** Opening Data records block **

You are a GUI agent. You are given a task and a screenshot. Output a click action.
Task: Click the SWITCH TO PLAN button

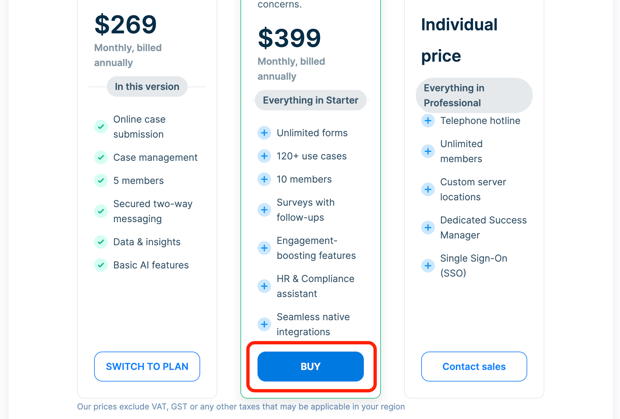147,366
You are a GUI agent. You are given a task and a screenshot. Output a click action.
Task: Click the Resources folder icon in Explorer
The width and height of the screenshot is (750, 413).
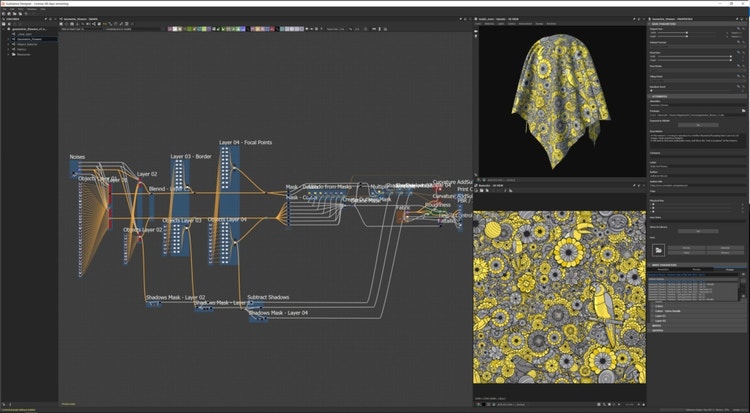pyautogui.click(x=12, y=54)

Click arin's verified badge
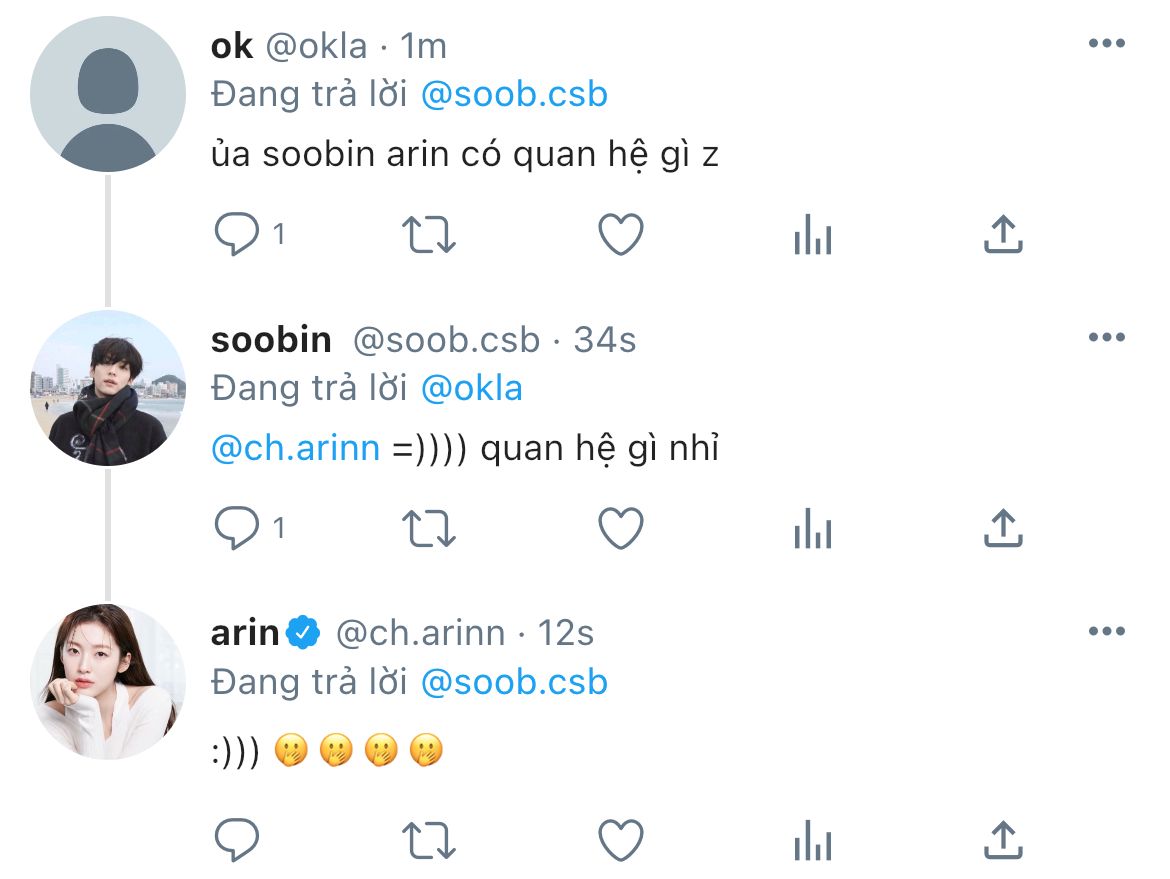tap(303, 632)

** Closing Data records block **

Your objective –
Since the pictures are not wanted, repeat only the rest of the material, exactly as given.

Answer –
You are a GUI agent. You are given a task and a screenshot. Output a click action.
Task: Click the SWITCH TO PLAN button

147,366
You are a GUI agent. You are given a task and a screenshot. Output a click action.
Task: Click the Resources folder icon in Explorer
The width and height of the screenshot is (750, 413).
pyautogui.click(x=12, y=54)

Click arin's verified badge
tap(303, 632)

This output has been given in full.